Transcribe the lines of the listing from its first line through the line containing "coord(1122,27)", both included.
— START Data supplied —
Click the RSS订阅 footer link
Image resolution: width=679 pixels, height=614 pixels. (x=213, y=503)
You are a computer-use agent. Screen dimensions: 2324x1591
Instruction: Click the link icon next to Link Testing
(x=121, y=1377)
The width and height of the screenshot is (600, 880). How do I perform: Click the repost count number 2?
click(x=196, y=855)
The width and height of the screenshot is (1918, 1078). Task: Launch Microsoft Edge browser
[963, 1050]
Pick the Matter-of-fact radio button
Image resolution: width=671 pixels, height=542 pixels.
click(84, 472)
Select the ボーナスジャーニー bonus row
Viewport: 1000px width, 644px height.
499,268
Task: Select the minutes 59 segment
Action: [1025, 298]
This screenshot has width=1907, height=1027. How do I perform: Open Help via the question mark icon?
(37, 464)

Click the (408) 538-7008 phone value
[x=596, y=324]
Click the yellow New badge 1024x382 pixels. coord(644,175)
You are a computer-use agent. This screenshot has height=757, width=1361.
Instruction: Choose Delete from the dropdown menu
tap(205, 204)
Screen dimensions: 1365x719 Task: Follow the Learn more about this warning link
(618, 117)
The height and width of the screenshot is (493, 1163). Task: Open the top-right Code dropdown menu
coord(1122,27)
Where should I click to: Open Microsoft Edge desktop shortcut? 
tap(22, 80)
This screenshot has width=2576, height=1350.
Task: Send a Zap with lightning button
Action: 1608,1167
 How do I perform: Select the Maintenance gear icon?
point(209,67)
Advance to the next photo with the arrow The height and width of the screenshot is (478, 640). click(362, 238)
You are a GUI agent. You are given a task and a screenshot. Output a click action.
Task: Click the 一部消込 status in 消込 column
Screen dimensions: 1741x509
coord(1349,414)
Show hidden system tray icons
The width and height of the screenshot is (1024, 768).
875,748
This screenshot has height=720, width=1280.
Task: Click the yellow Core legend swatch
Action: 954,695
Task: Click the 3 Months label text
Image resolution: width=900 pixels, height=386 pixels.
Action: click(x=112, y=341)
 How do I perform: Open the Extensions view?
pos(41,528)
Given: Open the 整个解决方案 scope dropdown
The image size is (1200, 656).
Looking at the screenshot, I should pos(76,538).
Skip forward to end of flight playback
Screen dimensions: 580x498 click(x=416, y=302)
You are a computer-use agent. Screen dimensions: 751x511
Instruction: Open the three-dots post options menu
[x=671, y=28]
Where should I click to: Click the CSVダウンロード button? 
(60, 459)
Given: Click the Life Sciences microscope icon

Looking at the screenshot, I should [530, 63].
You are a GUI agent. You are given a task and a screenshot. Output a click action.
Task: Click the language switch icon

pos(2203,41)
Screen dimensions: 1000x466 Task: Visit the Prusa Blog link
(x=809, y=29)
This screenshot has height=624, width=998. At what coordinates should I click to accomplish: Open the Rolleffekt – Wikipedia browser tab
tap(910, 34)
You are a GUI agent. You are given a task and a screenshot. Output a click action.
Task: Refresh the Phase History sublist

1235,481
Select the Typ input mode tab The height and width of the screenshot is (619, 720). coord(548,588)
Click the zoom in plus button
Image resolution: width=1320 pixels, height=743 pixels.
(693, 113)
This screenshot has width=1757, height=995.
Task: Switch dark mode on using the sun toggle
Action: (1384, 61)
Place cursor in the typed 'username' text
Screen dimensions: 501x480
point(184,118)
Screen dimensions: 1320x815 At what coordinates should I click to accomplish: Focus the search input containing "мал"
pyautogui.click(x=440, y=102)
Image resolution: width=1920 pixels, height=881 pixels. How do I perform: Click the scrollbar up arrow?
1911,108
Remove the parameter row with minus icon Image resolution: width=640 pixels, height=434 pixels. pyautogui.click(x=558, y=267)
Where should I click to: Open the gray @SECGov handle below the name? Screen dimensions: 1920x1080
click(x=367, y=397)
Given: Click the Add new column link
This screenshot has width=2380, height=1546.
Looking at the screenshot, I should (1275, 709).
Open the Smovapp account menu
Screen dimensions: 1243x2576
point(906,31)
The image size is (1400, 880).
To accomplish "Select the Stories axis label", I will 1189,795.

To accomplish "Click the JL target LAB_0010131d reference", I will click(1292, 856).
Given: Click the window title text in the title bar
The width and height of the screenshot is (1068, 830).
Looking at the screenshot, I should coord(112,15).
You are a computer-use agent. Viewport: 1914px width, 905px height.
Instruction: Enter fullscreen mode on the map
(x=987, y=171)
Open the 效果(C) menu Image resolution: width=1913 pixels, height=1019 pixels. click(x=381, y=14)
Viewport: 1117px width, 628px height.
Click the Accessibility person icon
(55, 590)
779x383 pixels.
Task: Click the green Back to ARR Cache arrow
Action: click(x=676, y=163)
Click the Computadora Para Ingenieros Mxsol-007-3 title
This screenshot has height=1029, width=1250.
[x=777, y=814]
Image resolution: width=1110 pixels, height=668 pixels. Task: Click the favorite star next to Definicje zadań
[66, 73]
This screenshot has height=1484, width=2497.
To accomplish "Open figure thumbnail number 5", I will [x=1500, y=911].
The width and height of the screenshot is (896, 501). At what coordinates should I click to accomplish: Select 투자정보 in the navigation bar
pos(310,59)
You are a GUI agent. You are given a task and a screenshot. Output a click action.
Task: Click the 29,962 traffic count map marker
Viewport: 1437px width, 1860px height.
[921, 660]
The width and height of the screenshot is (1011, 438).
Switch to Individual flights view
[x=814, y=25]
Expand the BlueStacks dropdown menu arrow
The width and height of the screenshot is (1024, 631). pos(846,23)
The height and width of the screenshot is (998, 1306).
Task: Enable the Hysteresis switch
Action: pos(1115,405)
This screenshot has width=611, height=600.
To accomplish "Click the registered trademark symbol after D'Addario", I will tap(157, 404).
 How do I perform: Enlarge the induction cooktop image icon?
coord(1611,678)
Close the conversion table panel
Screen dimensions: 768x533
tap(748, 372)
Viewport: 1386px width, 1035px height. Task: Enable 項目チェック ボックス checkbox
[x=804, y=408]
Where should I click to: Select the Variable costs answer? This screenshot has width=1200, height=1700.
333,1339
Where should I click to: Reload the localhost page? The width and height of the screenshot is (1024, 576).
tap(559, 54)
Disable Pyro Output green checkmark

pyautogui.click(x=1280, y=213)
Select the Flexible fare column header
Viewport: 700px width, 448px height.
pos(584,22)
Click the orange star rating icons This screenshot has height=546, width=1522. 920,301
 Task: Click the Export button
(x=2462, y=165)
— END Data supplied —
Output for this task:
Click the RSS订阅 footer link
Image resolution: width=679 pixels, height=614 pixels. (x=213, y=503)
You are a computer-use agent. Screen dimensions: 2324x1591
Instruction: Click the link icon next to Link Testing
(x=121, y=1377)
The width and height of the screenshot is (600, 880). How do I perform: Click the repost count number 2?
click(x=196, y=855)
The width and height of the screenshot is (1918, 1078). Task: Launch Microsoft Edge browser
[963, 1050]
Pick the Matter-of-fact radio button
Image resolution: width=671 pixels, height=542 pixels.
click(84, 472)
Select the ボーナスジャーニー bonus row
Viewport: 1000px width, 644px height.
499,268
Task: Select the minutes 59 segment
Action: [1025, 298]
This screenshot has width=1907, height=1027. How do I perform: Open Help via the question mark icon?
(37, 464)

Click the (408) 538-7008 phone value
[x=596, y=324]
Click the yellow New badge 1024x382 pixels. coord(644,175)
You are a computer-use agent. This screenshot has height=757, width=1361.
Instruction: Choose Delete from the dropdown menu
tap(205, 204)
Screen dimensions: 1365x719 Task: Follow the Learn more about this warning link
(618, 117)
The height and width of the screenshot is (493, 1163). Task: Open the top-right Code dropdown menu
coord(1122,27)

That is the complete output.